Capítulo 29

Mientras nos dirigíamos al concurso de talentos, no pude dejar de darle vueltas a una de las pistas que habíamos descubierto: la pulsera de hospital. Había algo que estábamos pasando por alto… ¿Pero el qué?

—Girad a la izquierda —dijo Zoe, que nos guiaba hacia el instituto sentada sobre el portaequipajes de Callie.

Justo cuando doblamos la esquina, me vino a la cabeza un recuerdo. Amanda me había hablado una vez de una amiga suya de la infancia, una amiga de otra ciudad en la que había vivido. ¿Podría tratarse de Zoe?

—Lo pasábamos muy bien juntas —me contó Amanda tras un recital poético en la biblioteca municipal sobre el tema de los viajes—. Solíamos pintarnos la cara y disfrazarnos como si estuviéramos en el teatro. Nos hacíamos fotos y después nos íbamos a pedir caramelos por el vecindario, aunque no fuera Halloween.

—Eso es un poco raro, ¿no? —le dije mientras hojeaba algunos de los poemas seleccionados.

—Puede ser, pero era divertido. ¡Y funcionaba! Nos ganábamos un montón de caramelos y las sonrisas de los vecinos más mayores. La verdad es que echo de menos esa ciudad.

Su rostro se ensombreció de repente, pero intentó disimularlo señalando un verso de uno de los poemas.

—Pero supongo que el único viaje que merece la pena es aquel que te lleva hacia adelante, ¿no crees?

—Ya estamos, chicas —dijo Hal, y sus palabras me devolvieron al presente.

Rodeamos el edificio para llegar al aparcamiento trasero.

La pista de la pulsera de hospital seguía atormentándome y se negaba a salir de mi cabeza.
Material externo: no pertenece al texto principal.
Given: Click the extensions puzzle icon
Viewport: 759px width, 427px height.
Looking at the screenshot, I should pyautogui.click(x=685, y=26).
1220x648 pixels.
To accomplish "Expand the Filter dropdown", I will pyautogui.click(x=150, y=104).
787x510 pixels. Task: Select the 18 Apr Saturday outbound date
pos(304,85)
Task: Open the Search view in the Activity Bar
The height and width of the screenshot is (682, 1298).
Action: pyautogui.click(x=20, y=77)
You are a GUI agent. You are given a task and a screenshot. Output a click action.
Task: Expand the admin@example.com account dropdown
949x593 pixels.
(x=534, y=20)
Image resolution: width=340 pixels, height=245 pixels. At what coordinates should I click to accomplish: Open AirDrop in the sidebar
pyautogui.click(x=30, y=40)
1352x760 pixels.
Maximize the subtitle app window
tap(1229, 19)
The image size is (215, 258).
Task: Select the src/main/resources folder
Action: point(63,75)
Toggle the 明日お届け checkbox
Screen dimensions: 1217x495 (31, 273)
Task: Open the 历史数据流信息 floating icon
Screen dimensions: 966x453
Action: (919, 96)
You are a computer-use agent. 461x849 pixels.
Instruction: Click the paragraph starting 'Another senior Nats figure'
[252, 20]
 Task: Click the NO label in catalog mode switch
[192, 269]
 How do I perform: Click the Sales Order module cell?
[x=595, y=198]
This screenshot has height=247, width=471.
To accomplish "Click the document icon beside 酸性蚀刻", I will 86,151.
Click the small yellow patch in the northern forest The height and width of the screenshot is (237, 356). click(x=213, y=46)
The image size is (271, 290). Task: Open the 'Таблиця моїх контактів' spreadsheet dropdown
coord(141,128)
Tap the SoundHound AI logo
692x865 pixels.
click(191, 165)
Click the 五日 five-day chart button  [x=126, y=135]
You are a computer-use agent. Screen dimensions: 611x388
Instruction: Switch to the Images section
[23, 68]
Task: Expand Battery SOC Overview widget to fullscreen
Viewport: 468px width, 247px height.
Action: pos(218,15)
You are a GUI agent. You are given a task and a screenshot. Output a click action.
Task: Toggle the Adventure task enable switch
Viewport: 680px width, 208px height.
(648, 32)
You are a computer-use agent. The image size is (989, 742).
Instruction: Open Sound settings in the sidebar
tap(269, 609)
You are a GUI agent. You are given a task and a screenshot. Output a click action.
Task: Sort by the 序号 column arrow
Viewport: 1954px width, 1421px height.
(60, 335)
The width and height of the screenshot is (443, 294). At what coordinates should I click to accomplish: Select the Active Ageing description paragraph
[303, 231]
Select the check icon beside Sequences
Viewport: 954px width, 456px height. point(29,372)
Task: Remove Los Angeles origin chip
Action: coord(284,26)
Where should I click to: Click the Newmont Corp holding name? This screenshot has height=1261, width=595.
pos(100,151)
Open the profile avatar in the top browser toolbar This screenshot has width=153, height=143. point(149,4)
—Voy yendo —dijo Hal, jadeando, en cuanto bajó de la bici—. Le pedí a mi madre que me trajera la guitarra y algo de ropa. Igual me da tiempo a darme una ducha en el gimnasio para quitarme esta peste a sótano mohoso. ¡Deseadme suerte!

Y dicho esto, echó a correr y nos dejó encargadas de su bici.

Entonces Zoe anunció que también iba a adelantarse.

—Tengo que ayudar a los músicos con algunos preparativos. No os importa, ¿verdad?

—No, no, tranqui —dije—. Nos vemos en un rato.

—Vaya, vaya, mira quién está aquí —dijo Callie señalando el Alfa Romeo de West, aparcado cinco coches más adelante—. Deberíamos investigarlo, es posible que haya alguna pista escondida debajo de un faro, en una rueda…

La verdad es que valía la pena echar un vistazo. Así que rodeamos el coche un par de veces hasta que finalmente Callie encontró un mensaje.

—Mira —dijo señalando el parachoques trasero.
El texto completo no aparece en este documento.